Member of the North West Executive Council for Education and Training
- In office 3 May 2012 – 27 June 2013
- Premier: Thandi Modise
- Preceded by: Raymond Elisha
- Succeeded by: Wendy Matsemela

Member of the North West Executive Council for Finance
- In office 8 May 2009 – 3 May 2012
- Premier: Maureen Modiselle; Thandi Modise;
- Preceded by: Maureen Modiselle
- Succeeded by: Paul Sebegoe

Personal details
- Born: 6 October 1959 (age 66)
- Citizenship: South Africa
- Party: African National Congress

= Louisa Mabe =

South African politician (born 1959)

Louisa Lorato Mabe (born 6 October 1959) is a South African politician who served as the North West's Member of the Executive Council (MEC) for Finance from 2009 to 2012 and as MEC for Education from 2012 to 2013. Before joining the North West Provincial Legislature, she represented her party, the African National Congress (ANC), in the National Assembly from 2001 to 2009. Premier Thandi Modise fired her from the Executive Council in June 2013 after she was accused of involvement in procurement irregularities.

== Parliament: 2001–2009 ==
Mabe was born on 6 October 1959. She joined the National Assembly on 3 July 2001, filling a casual vacancy in the ANC's caucus, and was elected to a full term in the seat in the 2004 general election.
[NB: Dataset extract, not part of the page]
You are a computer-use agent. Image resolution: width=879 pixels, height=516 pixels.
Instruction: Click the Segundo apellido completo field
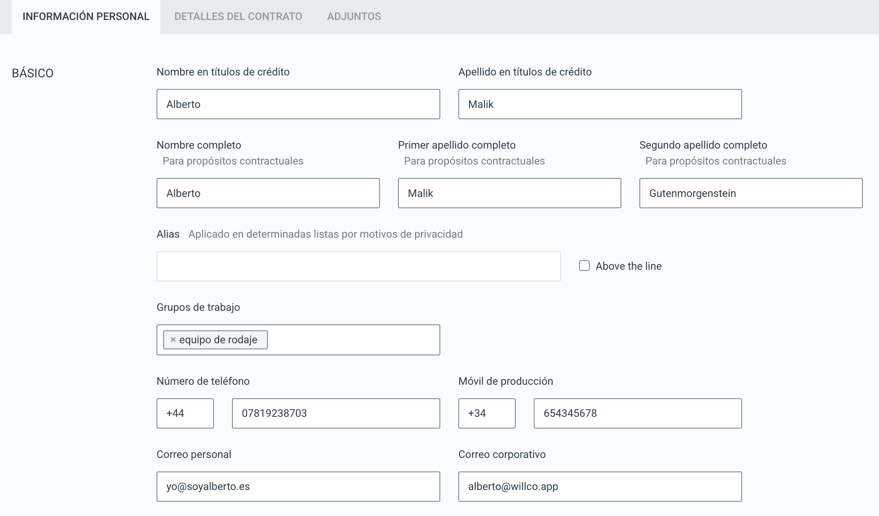[x=751, y=193]
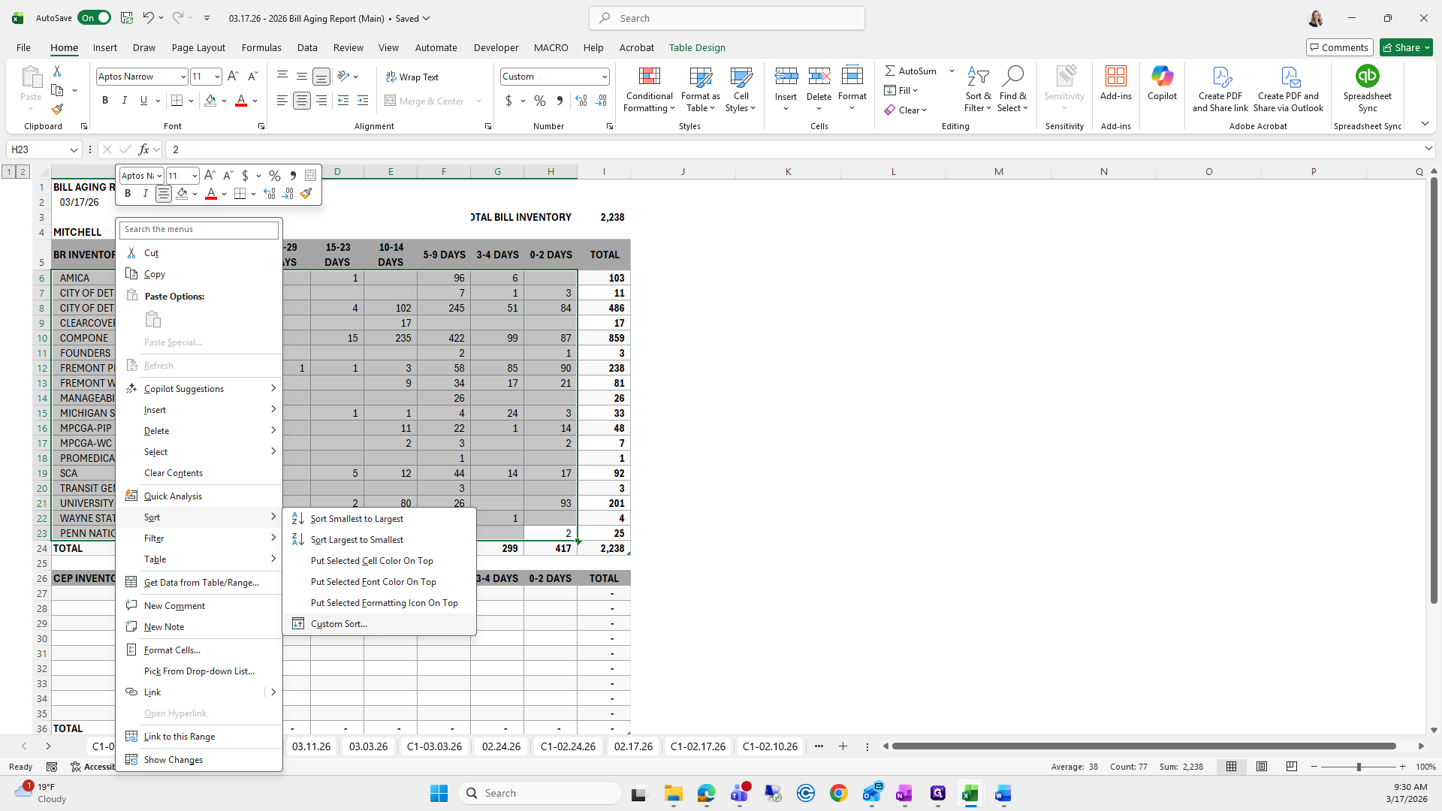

== Executive Council: 2009–2013 ==
In the 2009 general election, Mabe was elected to an ANC seat in the North West Provincial Legislature, ranked 15th on the ANC's provincial party list. After the election, on 8 May 2009, Premier Maureen Modiselle appointed Mabe to the North West Executive Council as MEC for Finance, Modiselle's own former portfolio. In addition, from August 2010 she acted as MEC for Sports, Arts and Culture after the incumbent, Grace Pampiri-Bothman, was fired for insubordination.

Modiselle resigned from office in November 2010 and was replaced as Premier by Thandi Modise, who initially retained Mabe as MEC for Finance. However, in a reshuffle announced on 3 May 2012, Modise moved Mabe to a new portfolio as MEC for Education. While Mabe was in that portfolio, there was a public controversy about a multi-million-rand contract the provincial Department of Finance had signed under her custodianship: the department had allegedly contracted a law firm owned by Mabe's personal acquaintance at an inflated price. She was harshly criticised in the provincial legislature's Standing Committee on Public Accounts, at that time chaired by Hlomane Chauke, and in June 2013 she was fired by Modise. In a statement, Modise said that Mabe's removal was not a finding of guilt against her but a pragmatic move "aimed at faster delivery and eliminating the need for us to answer for hang-ups".

Mabe did not stand for re-election to the provincial legislature in the next general election in 2014. However, in the 2021 local elections, she stood as a candidate for election to an ANC seat as proportional-representation councillor in the North West's Rustenburg Local Municipality.